The excursions are part of new ScotRail operator Abellio’s plans to encourage more visitors to travel by rail.

These include marketing rural lines as “Great Scenic Rail Journeys” and upgrading carriages to become “scenic trains”, with seats aligned with windows and local catering and information.

Jeff Hoogesteger, the then Abellio Group chief executive, told The Scotsman last October: “We are aware the opportunity to experience rail travel by steam train is popular with people in Scotland and with tourists.

“With effective marketing, we believe the steam train experience will increase visitor opportunities.”

Tickets for the trips have been on sale on the ScotRail website since Abellio took over in April at £114 for first class and £59 for standard class. However, this week, seats have been offered on the discount website Itison for £55 and £29 respectively.

The trains will be hauled by Tornado, a locomotive built in 2008 based on the A1 class engines which ran on the east coast main line in the 1940s.

It has made several trips to Scotland, including racing a car between London and Edinburgh on BBC2’s Top Gear.

Passengers will travel in former British Rail carriages from the 1960s, operated by Bo’ness-based Scottish Railway Preservation Society Railtours.

One industry source told The Scotsman: “ScotRail has not done much to promote the trips and they had not sold as many tickets as they had hoped.

“They don’t have the experience – it’s not the sort of thing they have run.”

He also said the Borders trips would have been better run in July or August to coincide with the Edinburgh Festival, but the line will not be ready until September.

Another rail expert said that, despite the popular appeal of steam trains, ScotRail needed to have done more to publicise the trips.

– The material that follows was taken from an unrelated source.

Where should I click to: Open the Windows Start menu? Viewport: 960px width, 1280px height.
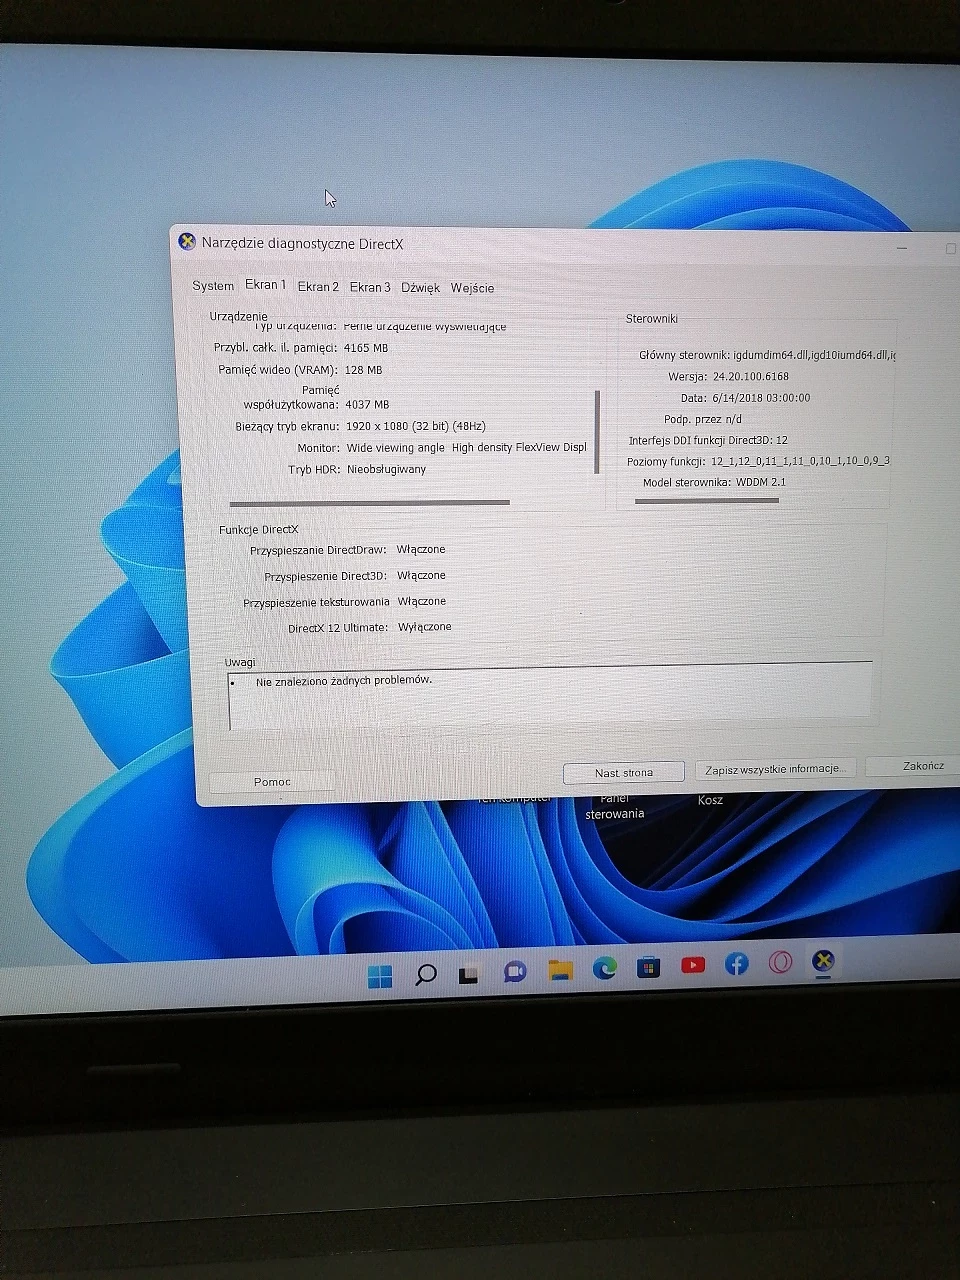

He said: “Most current steam trips in Scotland are tours from England, so they are effectively trying to establish a new market.”

It is understood that ScotRail had been reluctant to actively promote the journeys until it completed negotiations with their new operator.

This came after it axed original operator West Coast Railways when the firm was temporarily banned from the rail network for running through a red light on to a main line in England.

ScotRail said it began promoting the journeys as soon as a deal was struck with new operator DBS Rail UK.

Head of marketing Nesta Gilliland said: “Ticket sales are healthy, particularly for the weekend, which are almost sold out.

“We’ve been working with VisitScotland and, thanks to a promotional offer with Itison, we are delighted to confirm we will be donating all income from this channel to Breast Cancer Care.

“In common with airlines and other transport operators, we see ticket promotions as an ideal way of encouraging leisure and off peak travel.”